* [PROBLEM REQUIREMENTS] The answer is an exact repetition of every entry, with all images left out.
++++++
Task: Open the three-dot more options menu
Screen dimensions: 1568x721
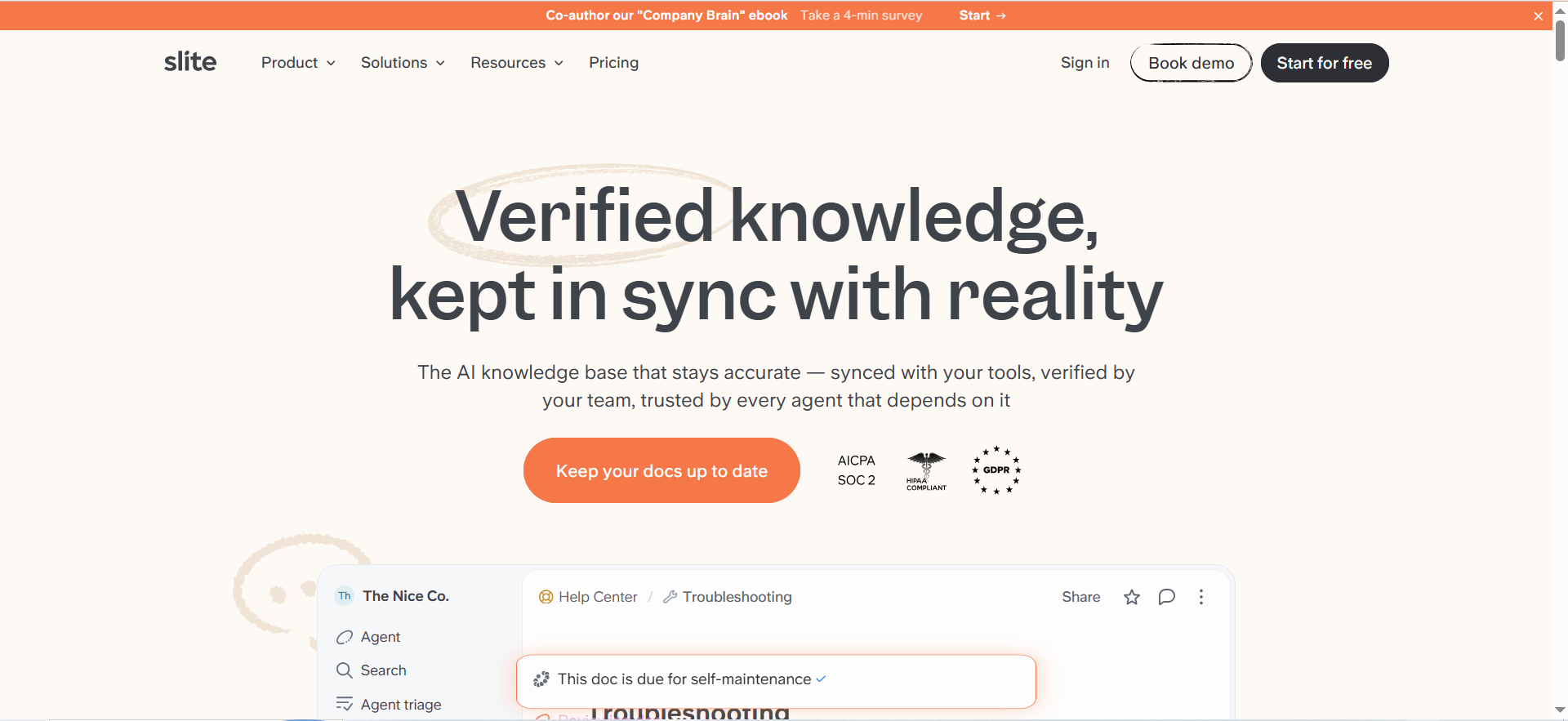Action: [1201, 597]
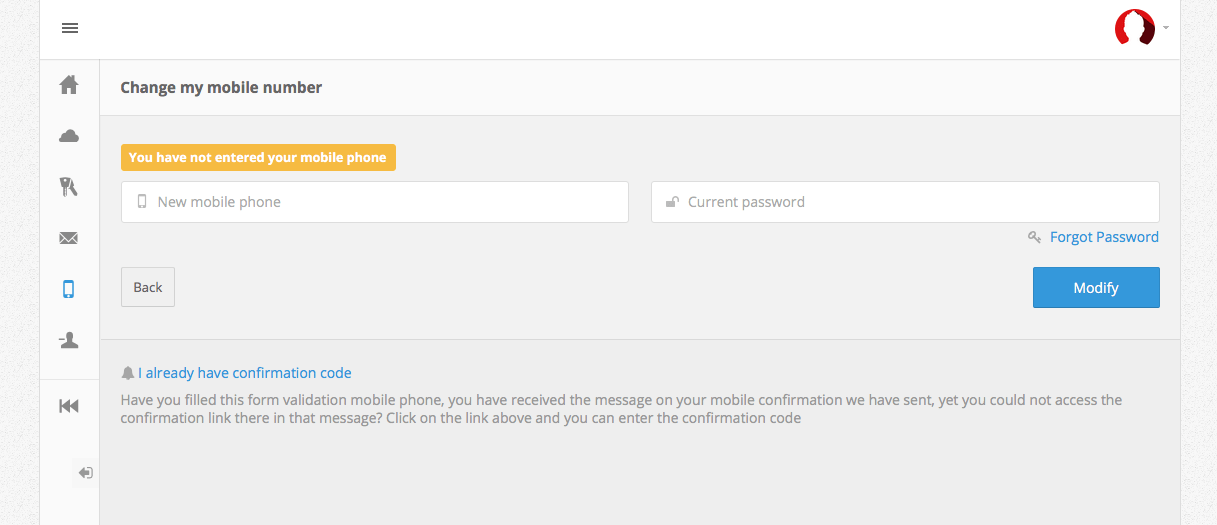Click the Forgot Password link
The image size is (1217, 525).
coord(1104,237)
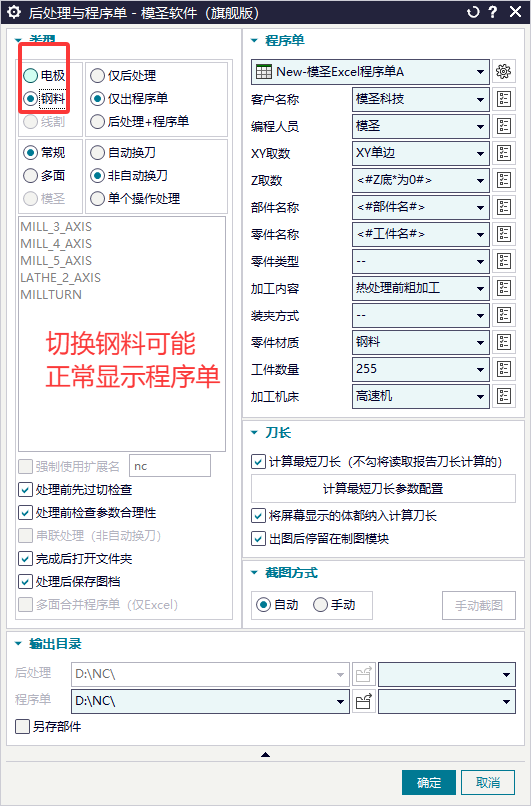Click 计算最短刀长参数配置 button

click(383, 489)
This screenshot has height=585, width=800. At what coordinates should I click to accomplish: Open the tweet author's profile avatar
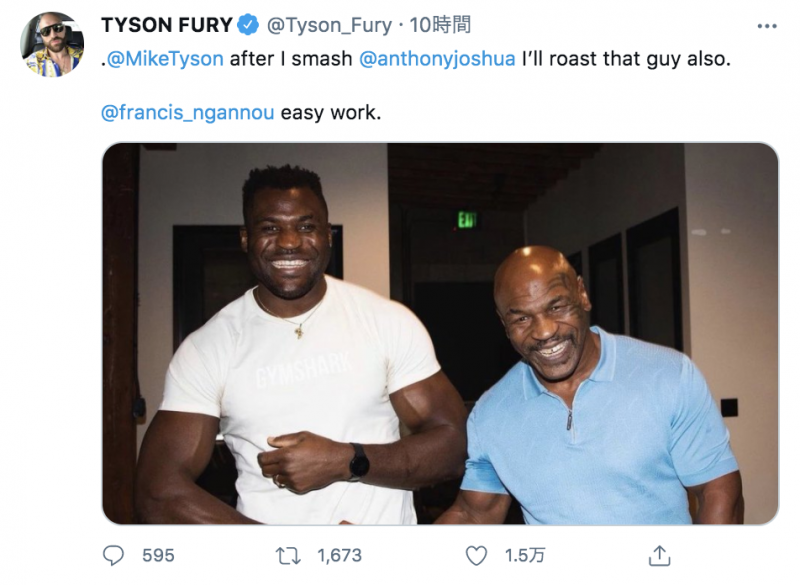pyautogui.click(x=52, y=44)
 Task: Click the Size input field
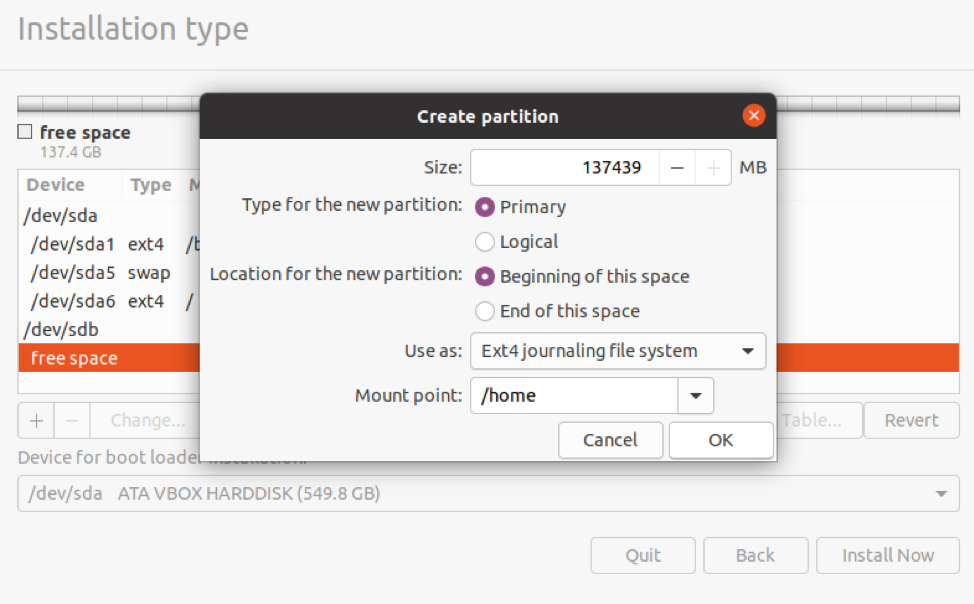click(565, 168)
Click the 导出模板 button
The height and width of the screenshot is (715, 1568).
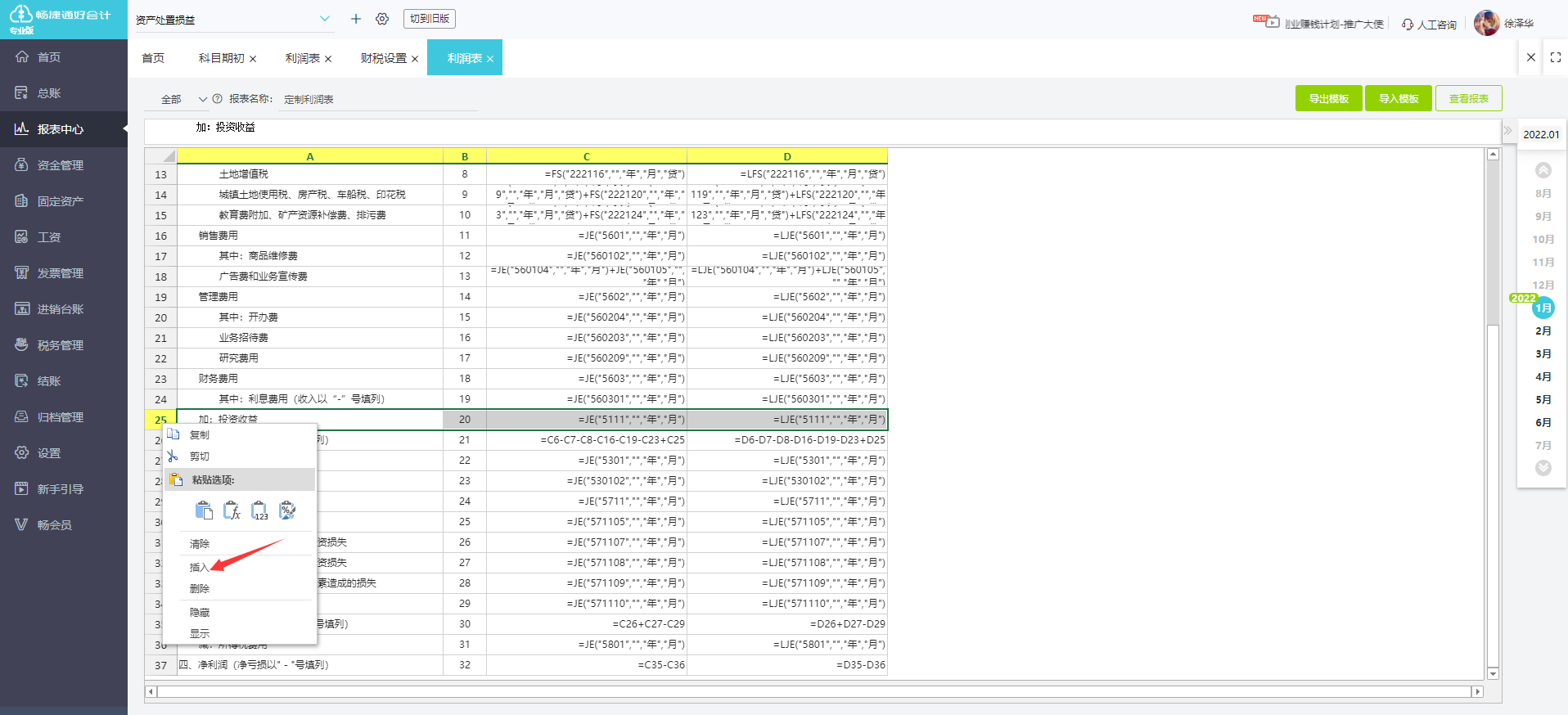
++++++
* [OUTPUT BELOW]
Task: Open the three-dot more options menu
Screen dimensions: 1568x721
Action: [1201, 597]
Click the Forgot Password link
The image size is (1217, 525).
coord(1104,237)
Click 计算最短刀长参数配置 button

click(383, 489)
This screenshot has height=585, width=800. At what coordinates should I click to accomplish: Open the tweet author's profile avatar
pyautogui.click(x=52, y=44)
 Task: Click the Size input field
click(565, 168)
Click the 导出模板 button
The height and width of the screenshot is (715, 1568).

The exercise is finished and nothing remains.